───── BRANO ESTRATTO
I combattimenti continuarono fino al 20 agosto, quando i tedeschi abbandonarono anche la parte nord di Firenze. Gli alti ufficiali alleati, accolti dal sindaco Pieraccini e dai membri del C.T.L.N., scrissero nei loro rapporti ufficiali che l’aver trovato sulla strada della loro avanzata una città che si era liberata da sola ed era già in grado di governarsi in maniera autonoma era “un fatto nuovo mai incontrato durante tutta la campagna d’Italia”. La battaglia di Firenze era finita e vinta.
In queste settimane si verificarono gravi problemi nell’approvvigionamento di cibo e acqua potabile, oltre che nella gestione dei servizi ospedalieri e di pronto soccorso. La distruzione dei ponti aveva portato alla distruzione di tutte le condutture che collegavano le due sponde dell’Arno; si salvarono solo le due condutture del Ponte Vecchio. Il lavoro di ripristino dei principali servizi della città – acqua, elettricità, strade, fognature, sminamento e ospedali – fu opera dei corpi del Genio dell’8a Armata britannica e della 5a Armata americana.
──────────
───── VOCI DEI DATI
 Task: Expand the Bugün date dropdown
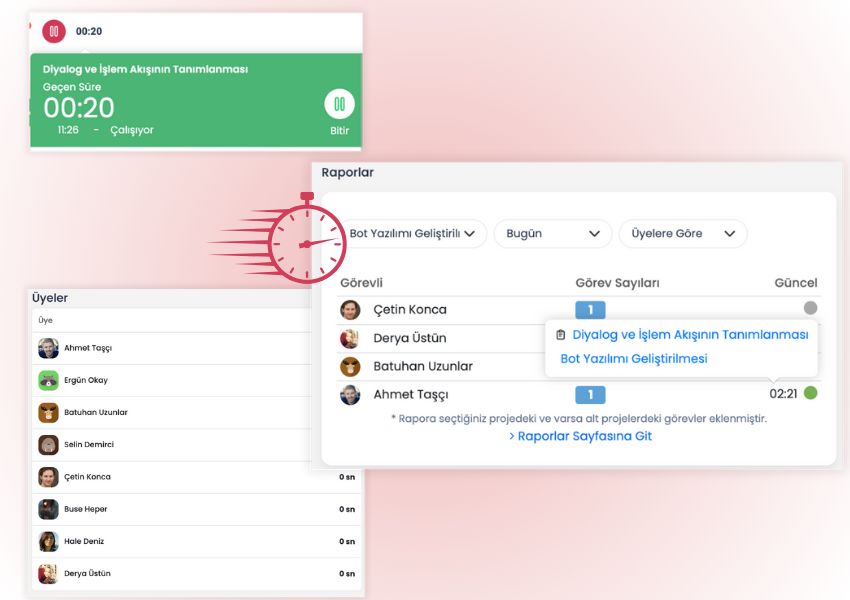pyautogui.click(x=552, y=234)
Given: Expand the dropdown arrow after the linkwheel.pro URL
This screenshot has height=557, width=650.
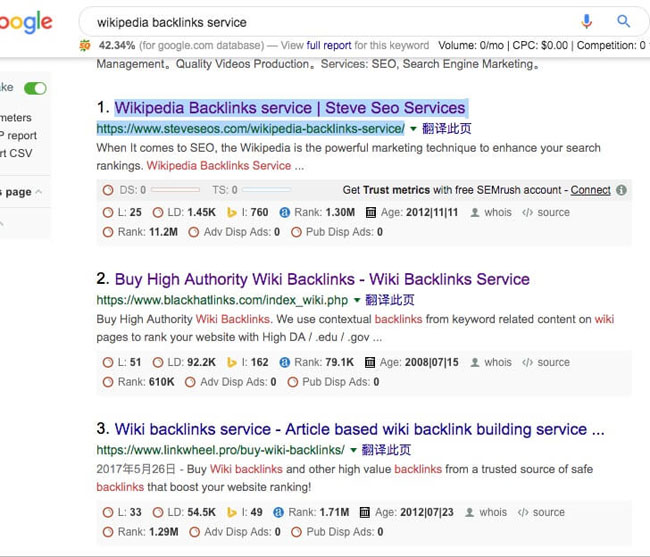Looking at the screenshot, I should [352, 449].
──────────
───── VOCI DEI DATI
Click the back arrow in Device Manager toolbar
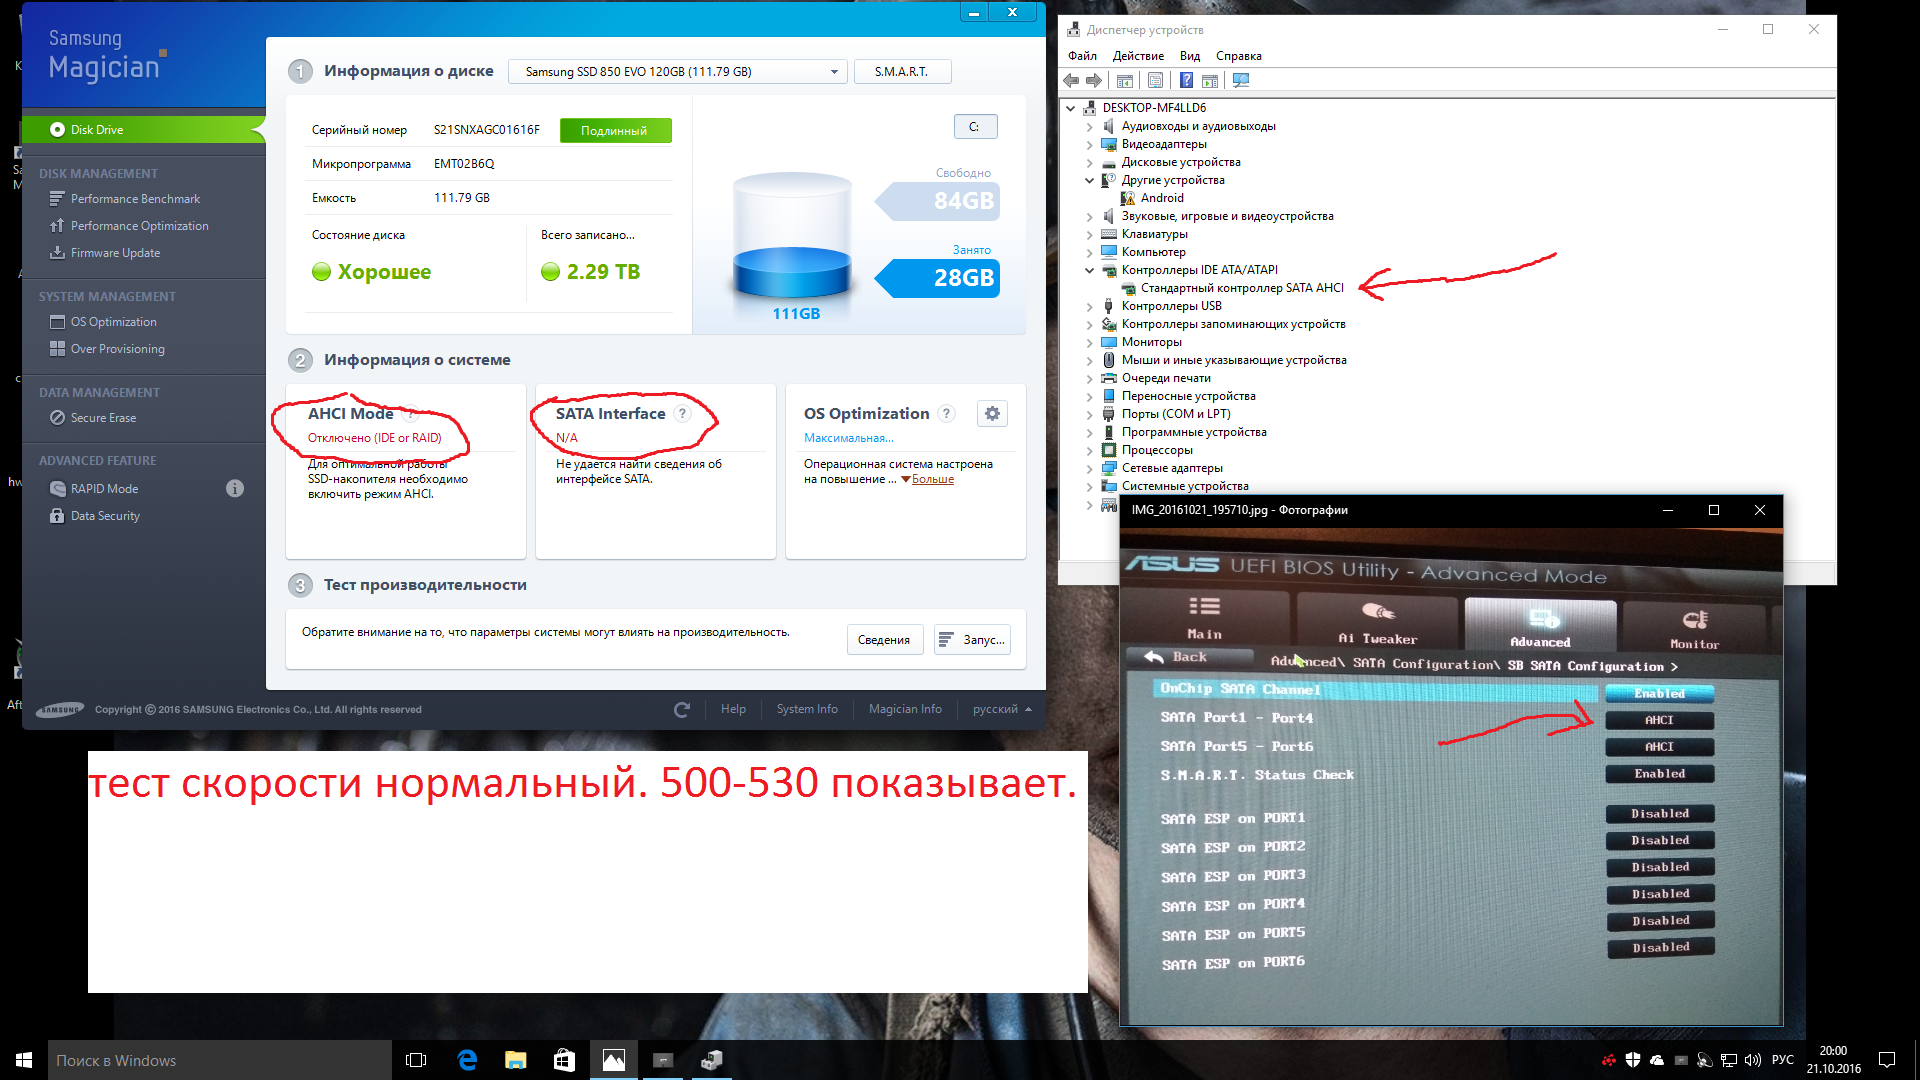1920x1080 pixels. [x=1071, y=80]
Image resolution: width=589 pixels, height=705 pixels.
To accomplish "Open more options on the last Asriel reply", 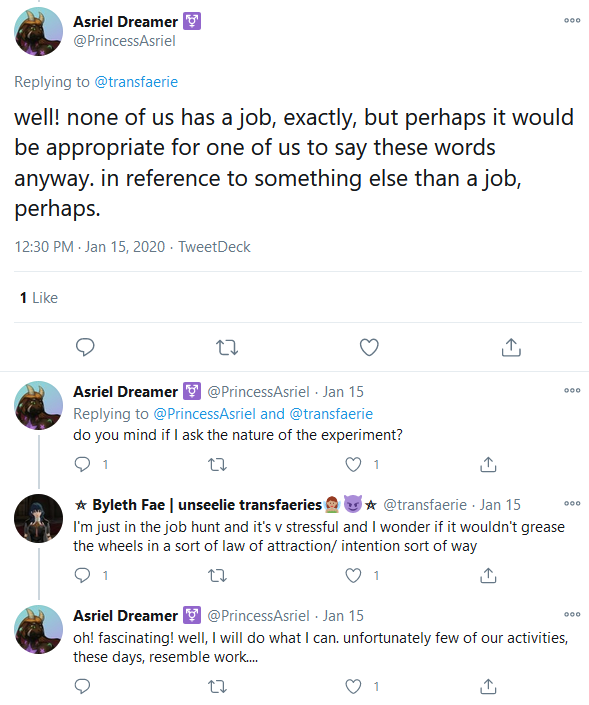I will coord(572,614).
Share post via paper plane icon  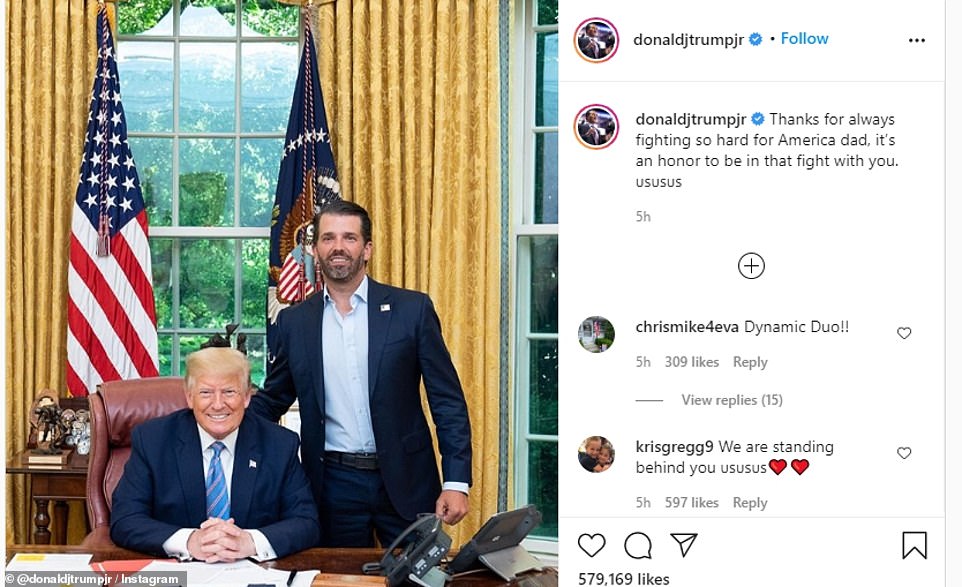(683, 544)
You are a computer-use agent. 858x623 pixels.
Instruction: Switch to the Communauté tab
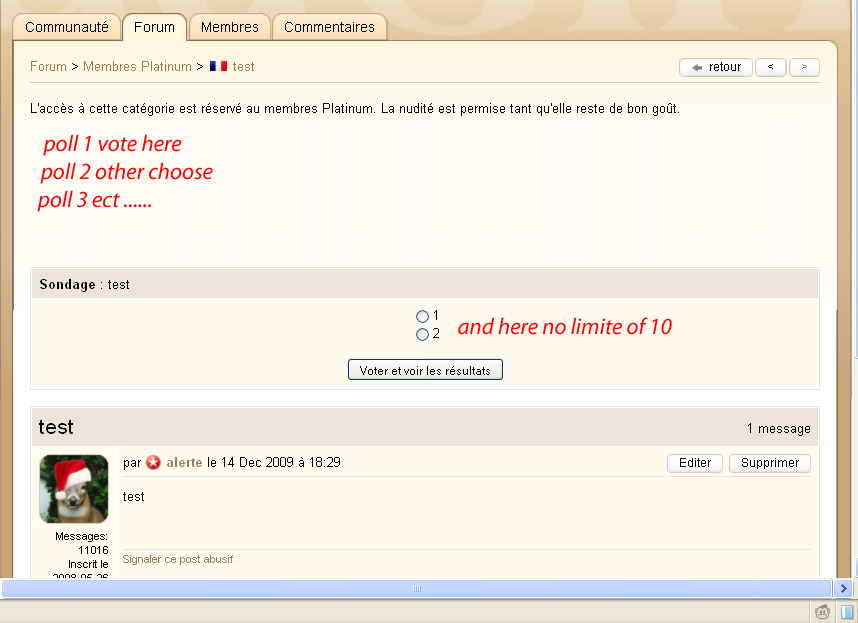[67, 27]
──────────
▸ OBIETTIVO DICHIARATO: Riscrivi parola per parola la parte del brano sulla liberazione di Firenze che va da "In queste settimane" fino a "5a Armata americana.", quest'ultima inclusa.

▸ SOLUZIONE DELL'ESERCIZIO:
In queste settimane si verificarono gravi problemi nell’approvvigionamento di cibo e acqua potabile, oltre che nella gestione dei servizi ospedalieri e di pronto soccorso. La distruzione dei ponti aveva portato alla distruzione di tutte le condutture che collegavano le due sponde dell’Arno; si salvarono solo le due condutture del Ponte Vecchio. Il lavoro di ripristino dei principali servizi della città – acqua, elettricità, strade, fognature, sminamento e ospedali – fu opera dei corpi del Genio dell’8a Armata britannica e della 5a Armata americana.